Temperature-dependent broadband dielectric and ferroelectric properties of Ba(1−x)SrxTiO3 ceramics for energy storage capacitor applications

Abstract

In the recent past, high energy storage and fast discharge capacitors have attracted considerable attention among the scientific community. In this context, a series of lead-free barium titanate-based ceramics with composition Ba(1−x)SrxTiO3 (x = 0.00–0.50) are synthesized using a solid-state reaction method to study their storage and discharge characteristics.

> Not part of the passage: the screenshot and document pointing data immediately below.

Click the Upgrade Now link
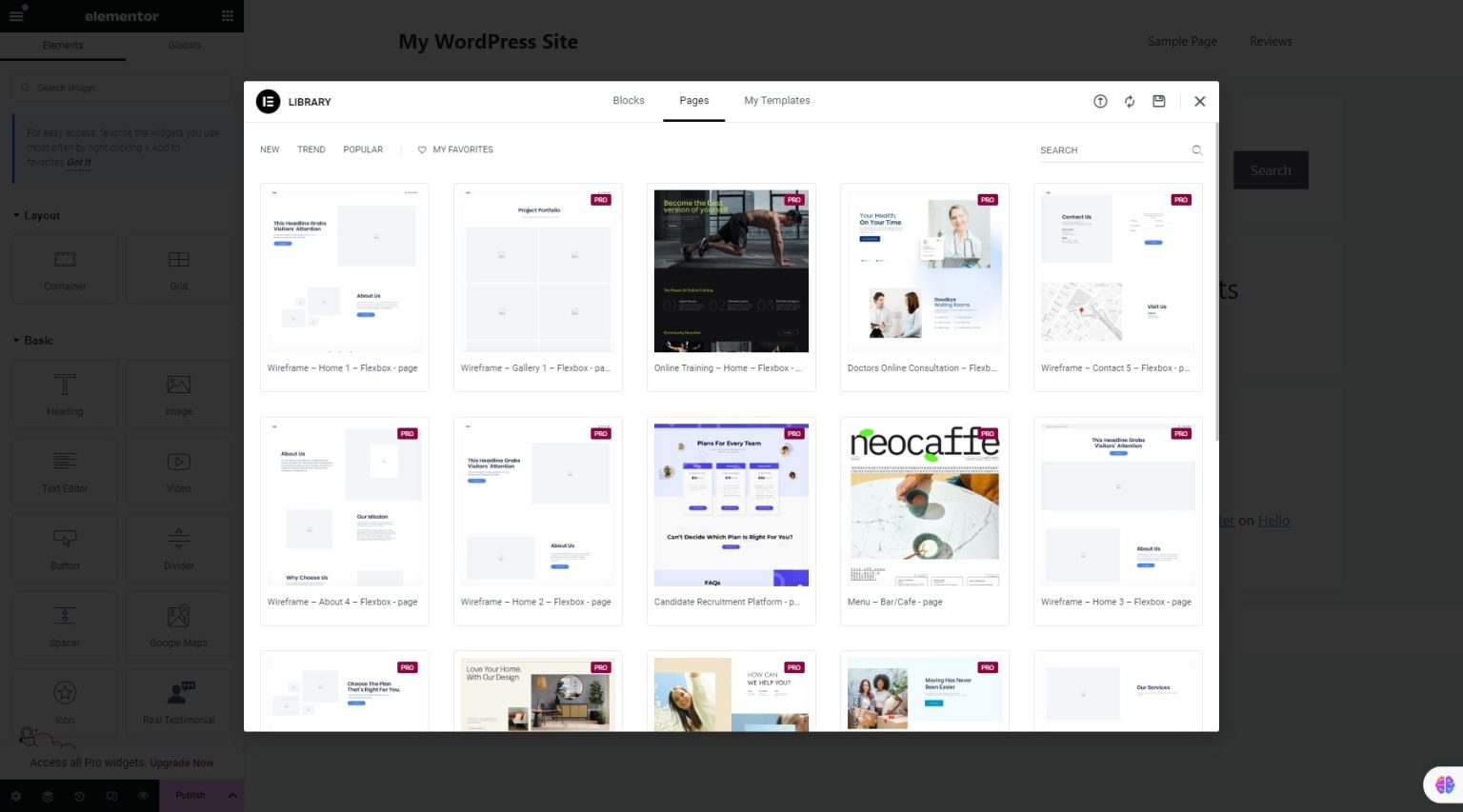 [x=182, y=762]
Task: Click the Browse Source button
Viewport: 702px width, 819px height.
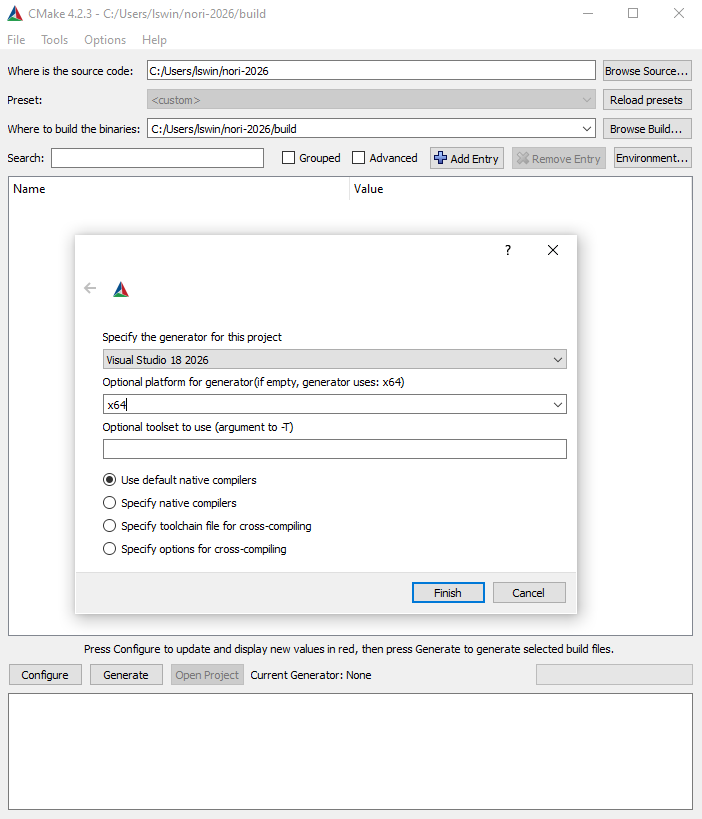Action: tap(647, 71)
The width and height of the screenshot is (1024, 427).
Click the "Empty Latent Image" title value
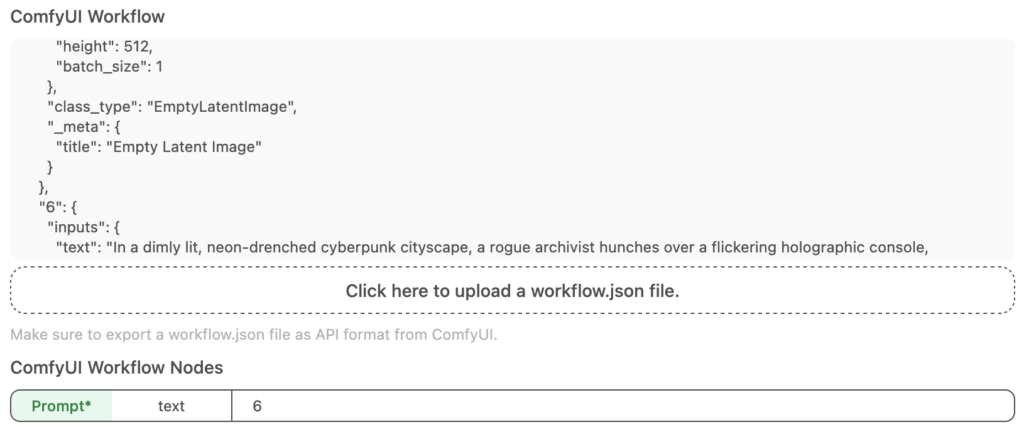[184, 148]
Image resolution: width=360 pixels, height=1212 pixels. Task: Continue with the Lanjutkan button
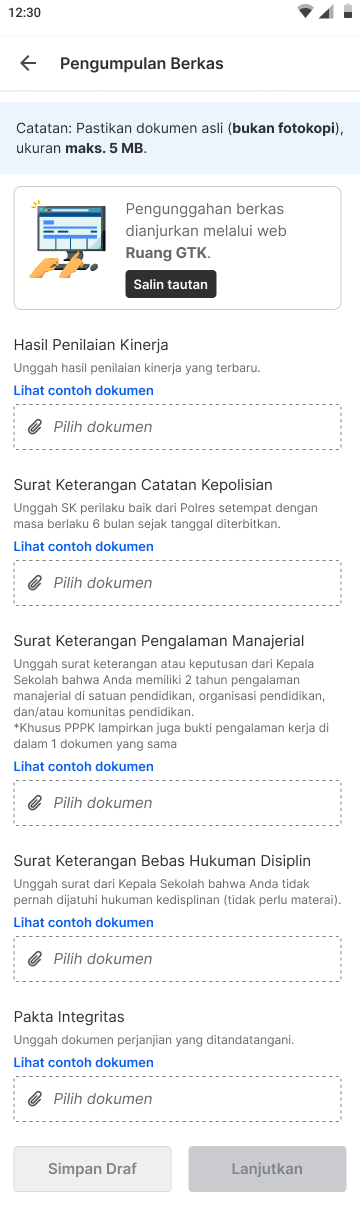(x=267, y=1169)
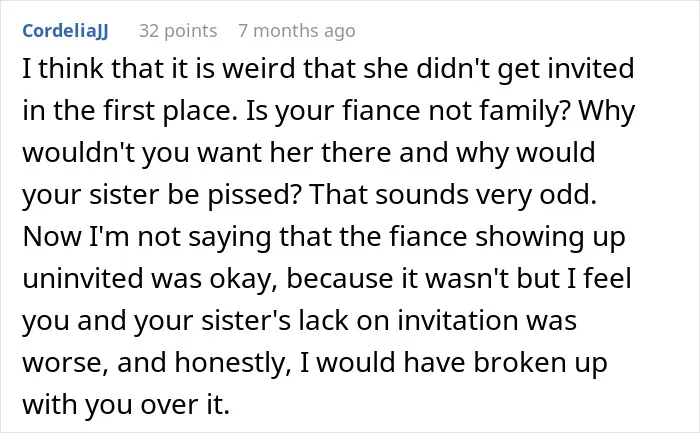Image resolution: width=700 pixels, height=433 pixels.
Task: Click the word "uninvited" in the comment
Action: tap(83, 278)
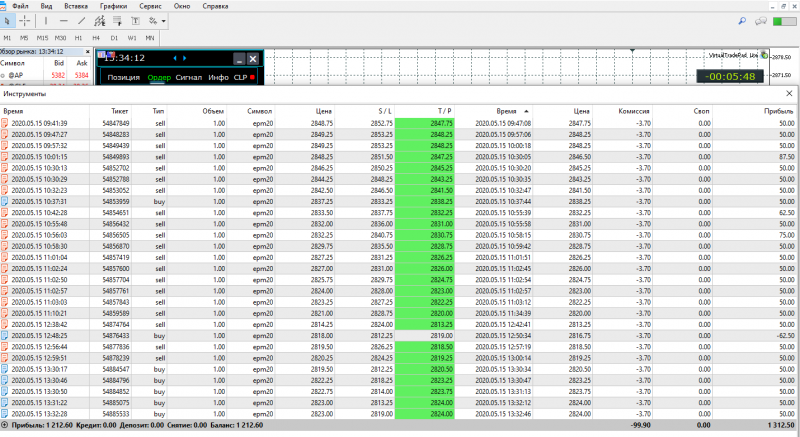
Task: Switch to the Позиция tab on trade pad
Action: click(123, 77)
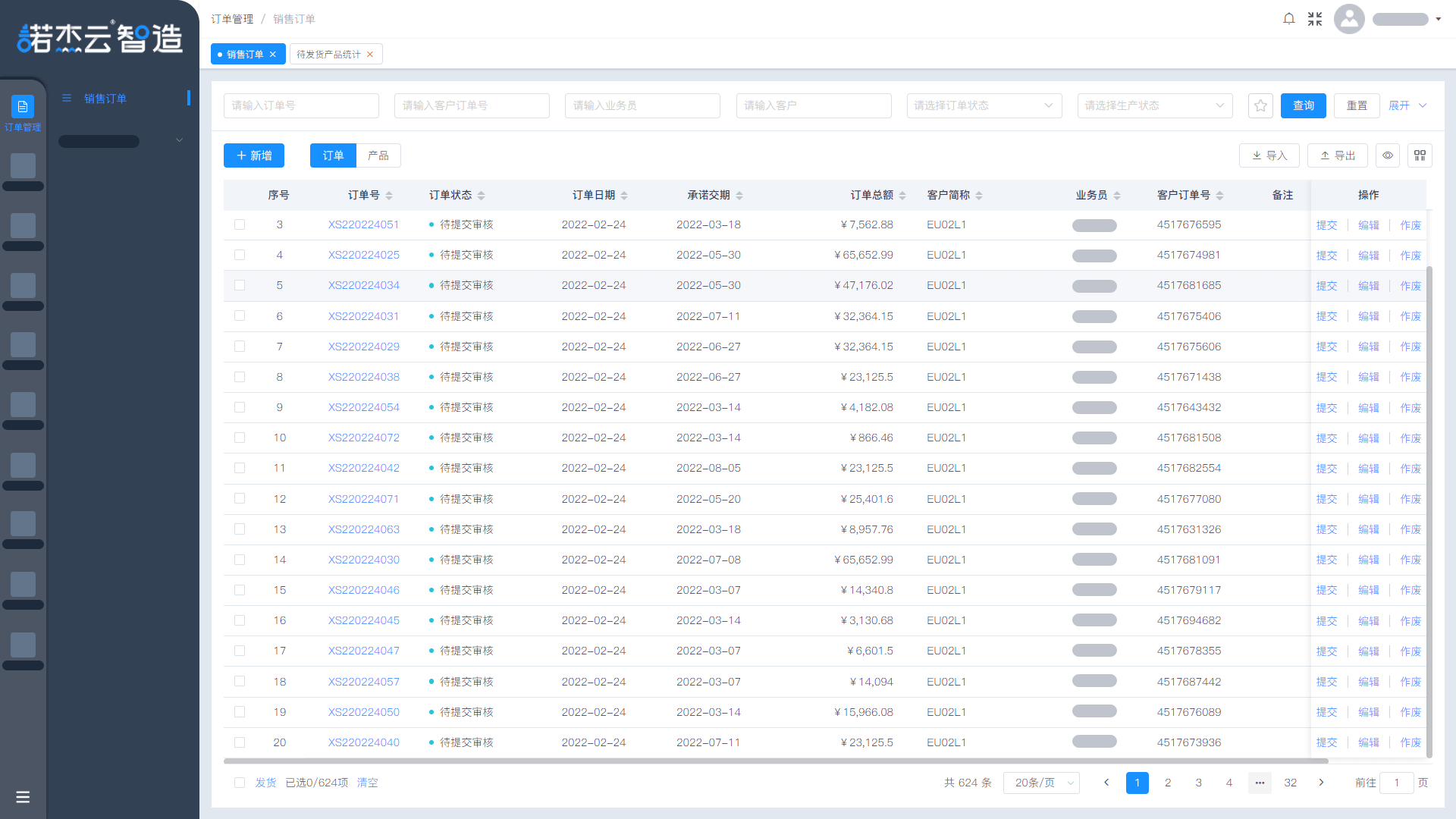Click the 新增 button
The image size is (1456, 819).
pos(254,155)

The ceramics were sintered at different temperatures, and the ceramics sintered at 1300 °C/2 h showed the maximum relative density with tetragonal symmetry for x ≤ 0.3 and cubic symmetry for x ≥ 0.4. The uniformity in grain sizes for the ceramics improved with an increase in Sr content till x = 0.3. The pristine BaTiO3 (BTO) displayed three humps at − 60, 20, and 125 °C corresponding to rhombohedral-tetragonal-cubic phase transitions, respectively, and Tc shifted to room temperature with an increase in Sr concentration. The recoverable energy density for x = 0.3 goes around 29 mJ/cm3 with an energy efficiency of 56.1%. For pure BTO, the recoverable energy density obtained is 31.2 mJ/cm3 with an energy efficiency of 38% at an electric field of 15 kV/cm. The samples' diffusive coefficient is obtained by fitting the modified Curie–Weiss law and found that all the samples exhibited ferroelectric behavior as the γ value is around one. This study focused on the structural, microstructural, broadband dielectric spectroscopy and the ferroelectric properties of Sr-modified BaTiO3 ceramics. Such studies form an extensive evaluation of the properties of the synthesized ceramics for energy storage applications.